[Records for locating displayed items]
=-=-=-=-=

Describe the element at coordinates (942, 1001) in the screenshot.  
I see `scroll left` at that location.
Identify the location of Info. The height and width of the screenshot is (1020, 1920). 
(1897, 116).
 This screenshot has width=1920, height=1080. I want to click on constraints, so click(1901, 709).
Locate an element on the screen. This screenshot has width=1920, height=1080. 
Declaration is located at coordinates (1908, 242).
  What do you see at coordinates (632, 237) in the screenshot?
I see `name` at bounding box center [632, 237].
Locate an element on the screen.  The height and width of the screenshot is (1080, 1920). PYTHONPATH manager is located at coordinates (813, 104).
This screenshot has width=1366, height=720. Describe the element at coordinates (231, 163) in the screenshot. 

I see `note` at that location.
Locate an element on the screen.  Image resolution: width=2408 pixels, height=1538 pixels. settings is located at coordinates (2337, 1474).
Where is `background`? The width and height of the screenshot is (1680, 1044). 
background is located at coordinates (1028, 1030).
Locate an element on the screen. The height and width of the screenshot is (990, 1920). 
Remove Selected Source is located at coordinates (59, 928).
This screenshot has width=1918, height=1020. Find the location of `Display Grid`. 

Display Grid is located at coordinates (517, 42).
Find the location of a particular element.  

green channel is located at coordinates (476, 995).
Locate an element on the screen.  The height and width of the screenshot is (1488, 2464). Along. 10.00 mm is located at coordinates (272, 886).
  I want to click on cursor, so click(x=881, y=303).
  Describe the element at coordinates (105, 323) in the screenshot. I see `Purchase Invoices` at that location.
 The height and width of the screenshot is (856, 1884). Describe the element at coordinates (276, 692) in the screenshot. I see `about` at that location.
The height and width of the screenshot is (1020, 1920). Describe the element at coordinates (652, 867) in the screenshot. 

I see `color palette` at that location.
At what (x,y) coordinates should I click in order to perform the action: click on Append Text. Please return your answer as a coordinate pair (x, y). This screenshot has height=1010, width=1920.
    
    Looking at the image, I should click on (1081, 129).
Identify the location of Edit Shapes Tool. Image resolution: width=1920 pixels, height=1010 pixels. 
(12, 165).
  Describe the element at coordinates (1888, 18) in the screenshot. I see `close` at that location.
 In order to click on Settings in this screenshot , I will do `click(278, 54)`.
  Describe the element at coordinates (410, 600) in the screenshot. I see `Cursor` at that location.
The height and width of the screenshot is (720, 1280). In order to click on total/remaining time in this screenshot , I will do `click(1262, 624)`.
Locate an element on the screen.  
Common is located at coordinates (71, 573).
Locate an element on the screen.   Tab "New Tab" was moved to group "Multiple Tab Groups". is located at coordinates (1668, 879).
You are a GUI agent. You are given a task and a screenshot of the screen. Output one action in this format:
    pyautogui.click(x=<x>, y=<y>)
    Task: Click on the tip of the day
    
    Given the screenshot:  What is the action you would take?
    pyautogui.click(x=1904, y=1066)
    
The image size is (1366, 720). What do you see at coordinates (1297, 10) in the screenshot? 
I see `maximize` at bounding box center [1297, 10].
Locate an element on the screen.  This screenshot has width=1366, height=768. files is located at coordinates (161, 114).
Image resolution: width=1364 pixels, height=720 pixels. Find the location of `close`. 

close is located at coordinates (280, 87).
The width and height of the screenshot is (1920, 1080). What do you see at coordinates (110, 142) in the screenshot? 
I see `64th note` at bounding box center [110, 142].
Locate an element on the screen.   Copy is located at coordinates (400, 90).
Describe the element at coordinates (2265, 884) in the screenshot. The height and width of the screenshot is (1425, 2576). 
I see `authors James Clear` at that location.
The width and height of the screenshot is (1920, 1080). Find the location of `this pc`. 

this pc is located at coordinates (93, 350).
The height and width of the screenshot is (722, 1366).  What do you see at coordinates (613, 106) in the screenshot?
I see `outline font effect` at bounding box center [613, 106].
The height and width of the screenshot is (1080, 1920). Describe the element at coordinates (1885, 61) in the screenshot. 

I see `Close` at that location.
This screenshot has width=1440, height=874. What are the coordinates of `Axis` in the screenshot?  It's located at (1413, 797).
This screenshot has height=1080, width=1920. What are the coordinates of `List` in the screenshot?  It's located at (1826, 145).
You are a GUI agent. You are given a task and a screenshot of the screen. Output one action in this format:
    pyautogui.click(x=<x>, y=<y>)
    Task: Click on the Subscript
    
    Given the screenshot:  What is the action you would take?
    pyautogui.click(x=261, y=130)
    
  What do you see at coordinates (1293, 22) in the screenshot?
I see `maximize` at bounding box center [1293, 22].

=-=-=-=-=

**Task:** Rewrite all of the material above, substituting "Find an item on the display" for every occurrence of "Locate an element on the screen" and leaving everything else unchanged.

**Task answer:**
Describe the element at coordinates (942, 1001) in the screenshot.  
I see `scroll left` at that location.
Identify the location of Info. The height and width of the screenshot is (1020, 1920). 
(1897, 116).
 This screenshot has width=1920, height=1080. I want to click on constraints, so click(1901, 709).
Find an item on the display. This screenshot has width=1920, height=1080. 
Declaration is located at coordinates (1908, 242).
  What do you see at coordinates (632, 237) in the screenshot?
I see `name` at bounding box center [632, 237].
Find an item on the display.  The height and width of the screenshot is (1080, 1920). PYTHONPATH manager is located at coordinates (813, 104).
This screenshot has width=1366, height=720. Describe the element at coordinates (231, 163) in the screenshot. 

I see `note` at that location.
Find an item on the display.  Image resolution: width=2408 pixels, height=1538 pixels. settings is located at coordinates (2337, 1474).
Where is `background`? The width and height of the screenshot is (1680, 1044). 
background is located at coordinates (1028, 1030).
Find an item on the display. The height and width of the screenshot is (990, 1920). 
Remove Selected Source is located at coordinates (59, 928).
This screenshot has width=1918, height=1020. Find the location of `Display Grid`. 

Display Grid is located at coordinates (517, 42).
Find the location of a particular element.  

green channel is located at coordinates (476, 995).
Find an item on the display.  The height and width of the screenshot is (1488, 2464). Along. 10.00 mm is located at coordinates (272, 886).
  I want to click on cursor, so click(x=881, y=303).
  Describe the element at coordinates (105, 323) in the screenshot. I see `Purchase Invoices` at that location.
 The height and width of the screenshot is (856, 1884). Describe the element at coordinates (276, 692) in the screenshot. I see `about` at that location.
The height and width of the screenshot is (1020, 1920). Describe the element at coordinates (652, 867) in the screenshot. 

I see `color palette` at that location.
At what (x,y) coordinates should I click in order to perform the action: click on Append Text. Please return your answer as a coordinate pair (x, y). This screenshot has height=1010, width=1920.
    
    Looking at the image, I should click on (1081, 129).
Identify the location of Edit Shapes Tool. Image resolution: width=1920 pixels, height=1010 pixels. 
(12, 165).
  Describe the element at coordinates (1888, 18) in the screenshot. I see `close` at that location.
 In order to click on Settings in this screenshot , I will do `click(278, 54)`.
  Describe the element at coordinates (410, 600) in the screenshot. I see `Cursor` at that location.
The height and width of the screenshot is (720, 1280). In order to click on total/remaining time in this screenshot , I will do `click(1262, 624)`.
Find an item on the display.  
Common is located at coordinates (71, 573).
Find an item on the display.   Tab "New Tab" was moved to group "Multiple Tab Groups". is located at coordinates (1668, 879).
You are a GUI agent. You are given a task and a screenshot of the screen. Output one action in this format:
    pyautogui.click(x=<x>, y=<y>)
    Task: Click on the tip of the day
    
    Given the screenshot:  What is the action you would take?
    pyautogui.click(x=1904, y=1066)
    
The image size is (1366, 720). What do you see at coordinates (1297, 10) in the screenshot? 
I see `maximize` at bounding box center [1297, 10].
Find an item on the display.  This screenshot has width=1366, height=768. files is located at coordinates (161, 114).
Image resolution: width=1364 pixels, height=720 pixels. Find the location of `close`. 

close is located at coordinates (280, 87).
The width and height of the screenshot is (1920, 1080). What do you see at coordinates (110, 142) in the screenshot? 
I see `64th note` at bounding box center [110, 142].
Find an item on the display.   Copy is located at coordinates (400, 90).
Describe the element at coordinates (2265, 884) in the screenshot. The height and width of the screenshot is (1425, 2576). 
I see `authors James Clear` at that location.
The width and height of the screenshot is (1920, 1080). Find the location of `this pc`. 

this pc is located at coordinates (93, 350).
The height and width of the screenshot is (722, 1366).  What do you see at coordinates (613, 106) in the screenshot?
I see `outline font effect` at bounding box center [613, 106].
The height and width of the screenshot is (1080, 1920). Describe the element at coordinates (1885, 61) in the screenshot. 

I see `Close` at that location.
This screenshot has width=1440, height=874. What are the coordinates of `Axis` in the screenshot?  It's located at (1413, 797).
This screenshot has height=1080, width=1920. What are the coordinates of `List` in the screenshot?  It's located at (1826, 145).
You are a GUI agent. You are given a task and a screenshot of the screen. Output one action in this format:
    pyautogui.click(x=<x>, y=<y>)
    Task: Click on the Subscript
    
    Given the screenshot:  What is the action you would take?
    pyautogui.click(x=261, y=130)
    
  What do you see at coordinates (1293, 22) in the screenshot?
I see `maximize` at bounding box center [1293, 22].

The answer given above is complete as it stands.